At forty-two, Adrian was one of the richest men in Europe, though newspapers preferred softer words like industrialist, patron, and royal donor.

His companies owned shipping contracts, luxury hotels, private banks, and a chain of medical research foundations that made him look almost noble when photographed beside hospital wings.

But the house he returned to every night had not felt noble for a long time.

It felt enormous.

It felt quiet.

It felt like grief had learned to walk through marble halls without making a sound.

His wife, Celeste, had died two years earlier after a sudden illness that moved faster than anyone in the family could understand.

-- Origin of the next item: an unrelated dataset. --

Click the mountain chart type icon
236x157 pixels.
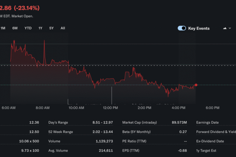click(224, 28)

One week she had been choosing spring flowers for the east garden.

The next week she had been too weak to lift her hand from the blanket.

By the end of that month, Adrian had learned that money could bring specialists, private nurses, experimental consults, and silent hospital corridors.

It could not bargain with death.

Their daughter, Eleanor, was four when Celeste died.

She remembered her mother in fragments.

A song hummed at bath time.

A perfume that smelled faintly of orange blossom.

A hand smoothing her hair behind her ear.

A blue velvet dress Celeste had ordered for a future birthday she never lived to see.